Think of a car smoothly and powerfully shifting gears, not a Fast & Furious-style drag race start with smoking tires. The stride serves to run well, not necessarily to run at top speed. You shouldn’t feel the lactic acid burn, and you shouldn’t finish bent over double.
The 3 Benefits of Closing Your Workout with a Bit of “Brilliance”
But why do them specifically after an easy run, when the muscles are, by definition, “slow”? The reasons are primarily three, and they are all related to how your body learns to move.

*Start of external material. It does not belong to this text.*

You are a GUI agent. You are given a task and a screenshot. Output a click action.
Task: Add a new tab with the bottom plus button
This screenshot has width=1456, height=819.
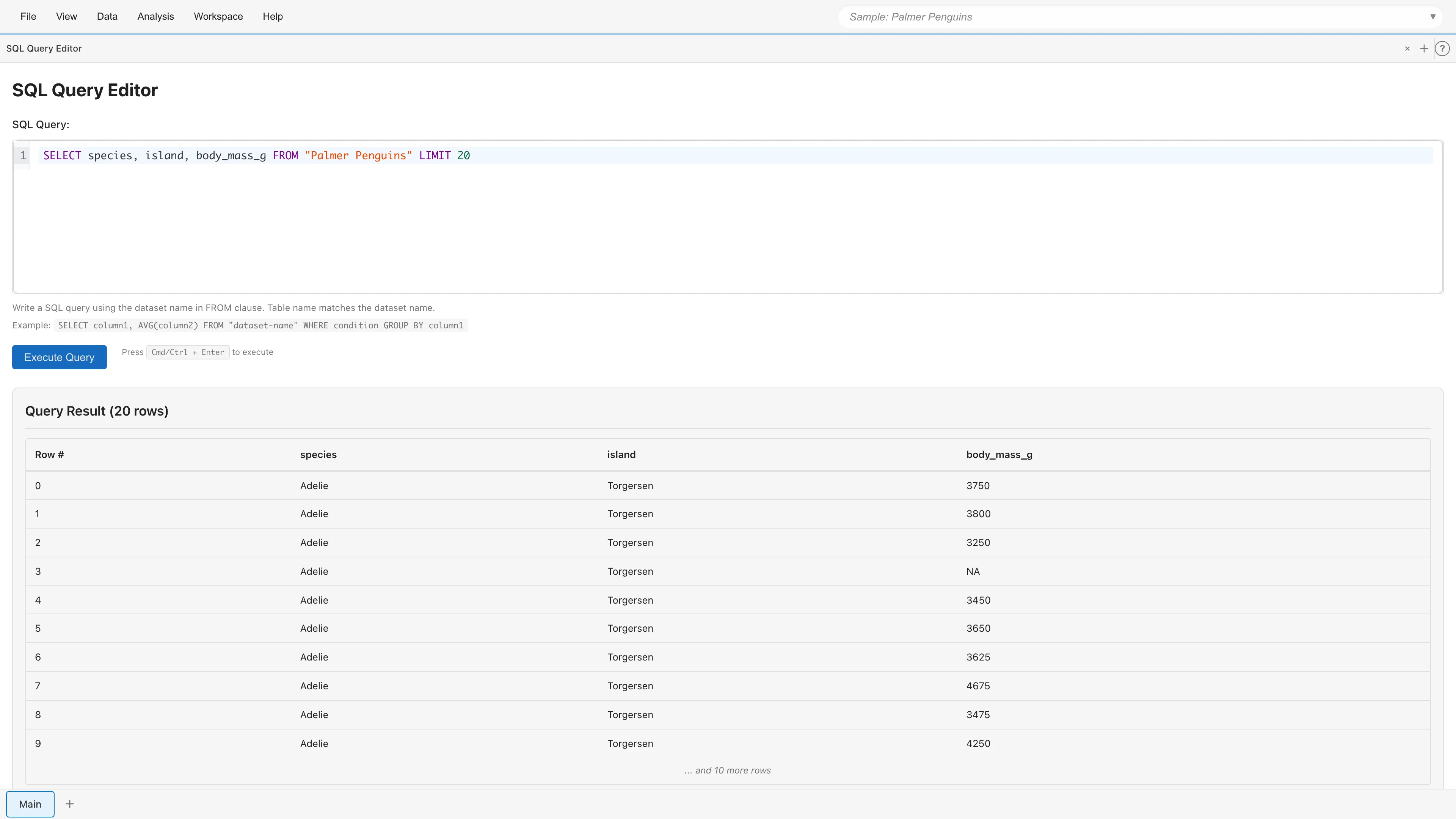coord(69,803)
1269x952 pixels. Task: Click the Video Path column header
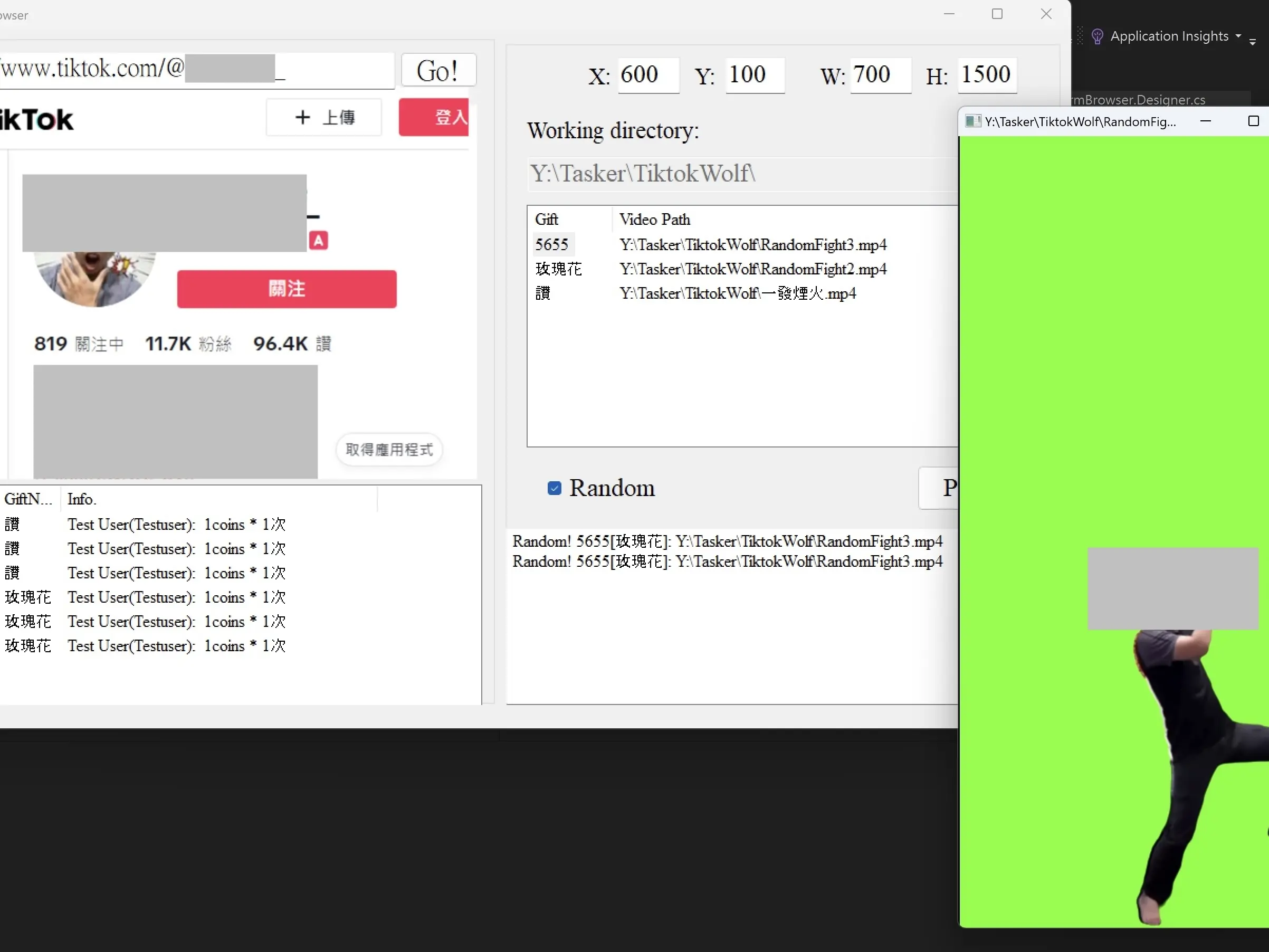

Improve Your Technique When You Are Already Warm
During an easy run, it’s normal for technique to get a bit “sloppy.” We run slightly seated, our stride shortens, and our feet scrape. It’s physiological. Strides, done when you are perfectly warm (and thus at a very low risk of injury), are the ideal moment to concentrate on form.
They are “neuromuscular gymnastics.” You’re telling your nervous system: “Okay, running slow is nice, but remember how to run well.” You focus on lifting your knees, using your arms, keeping your pelvis high, and placing your foot reactively. It’s as if, after speaking quietly for an hour (the easy run), you do a few powerful vocalizations to remind your voice how to project (the stride).

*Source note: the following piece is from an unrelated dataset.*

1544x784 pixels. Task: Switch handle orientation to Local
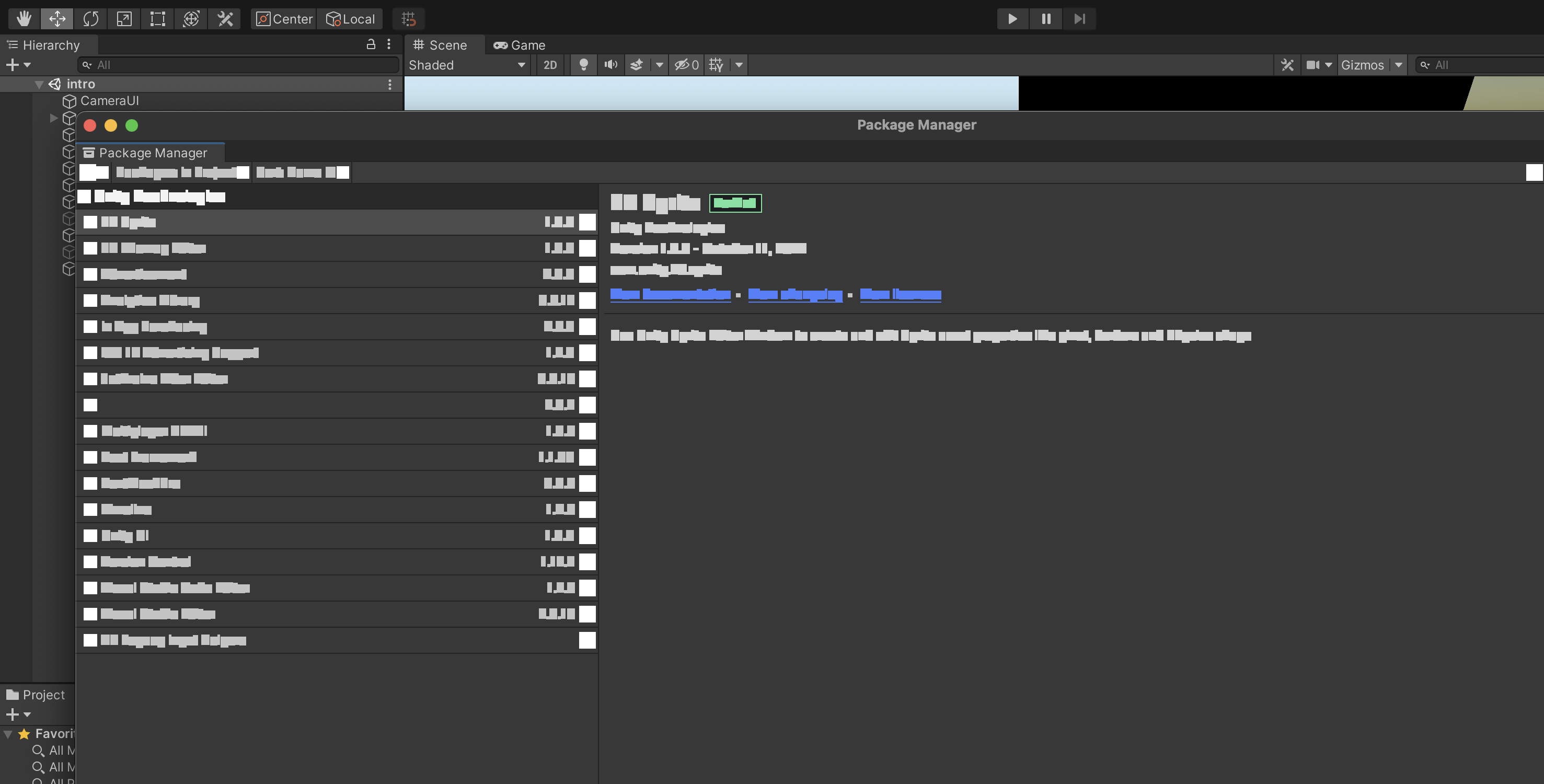(x=351, y=19)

Awaken Your Fast-Twitch Fibers
Running is democratic, but your muscles are not. We have slow-twitch fibers (the “marathoners,” resilient but not very powerful) and fast-twitch fibers (the “sprinters,” powerful but tire quickly).

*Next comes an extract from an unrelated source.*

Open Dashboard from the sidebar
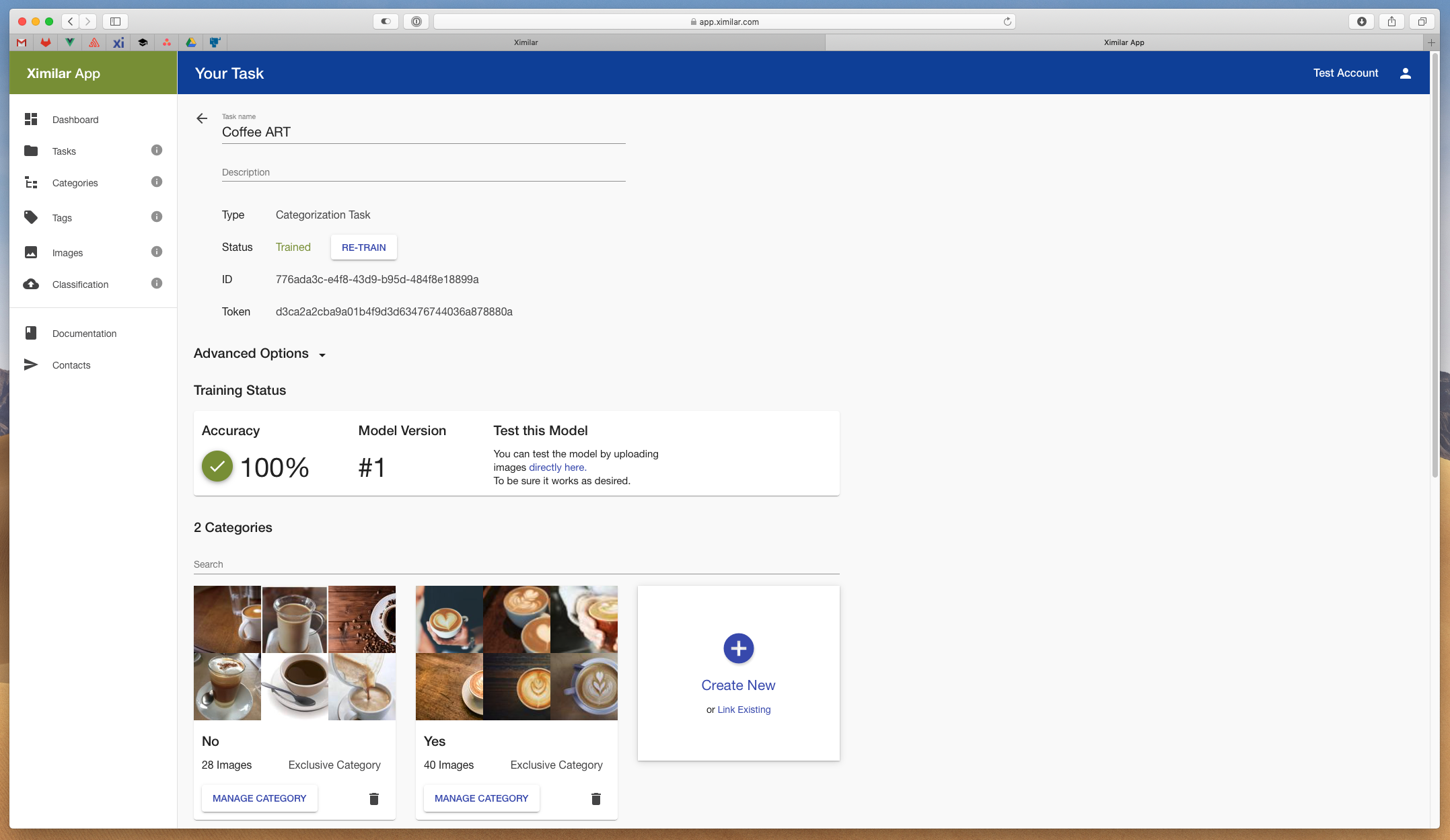The height and width of the screenshot is (840, 1450). tap(75, 120)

Easy runs train almost exclusively the former. Fast-twitch fibers, if not challenged, get lazy. Strides are a gentle “nudge”: “Hey, don’t fall asleep, we’ll need you in a few days for the repeats or the race finish.” You activate them without stressing them, keeping them responsive and efficient.
Feel Looser and Less “Stiff”
This is the most immediate benefit. Often, after an easy run, we feel heavy, “stiff.” The muscles have gotten used to a short range of motion and a mild pace.
Closing with 4-6 strides stretches the muscles, unlocks the hips, and lengthens the stride. It’s a mechanical reset. It’s the difference between getting out of the car after a 6-hour trip feeling like wood, and getting out after stopping for a moment to stretch your legs. You go home feeling loose and responsive, not rigid.
How to Do the Perfect Strides: The Practical Guide (Distance, Speed, Recovery)
Okay, you’re convinced. How do you do them?
- Find a spot: Look for a flat, safe stretch of about 80-100 meters. A straight section of sidewalk, a bike path, a soccer field. You don’t need a GPS: the distance between two streetlights or 100 counted steps works perfectly.
- The speed (the crucial part): Start the stride running very slowly and accelerate gradually. Build speed in the first 30 meters, maintain a fluid, fast but controlled run (80-90% of your maximum) in the next 40-50 meters, and gently decelerate in the final 10-20 meters. If you feel your muscles “pulling” or your breath breaking, you are doing it wrong. You are going too fast.
- The technique: Forget speed, think about form. Push off well with your feet, keep your knees high, move your arms in a coordinated way, and stay upright in your torso. You should feel light.
- The recovery: This is fundamental. The recovery between strides must be complete. Walk slowly and shake out your legs to return to the starting point. This will take about a minute or more. The recovery is not part of the workout; it only serves to keep you fresh for the next stride.
- How many: Start with 4 and gradually work up to 6 or 8. You don’t need to do more.
When to Incorporate Them into Your Training Week
The perfect time is at the end of your 1-2 easy or medium-paced weekly runs.
Avoid them after very hard quality workouts (like long repeats or a marathon-specific long run), because you would be too tired to focus on technique and would only risk injury. Insert them on your “easy” days to add a small touch of quality.
They are ten extra minutes, no more. But they are ten minutes that teach your body to be efficient, to change pace, and to close the door on your workout feeling like a runner, and not just someone who has churned out miles.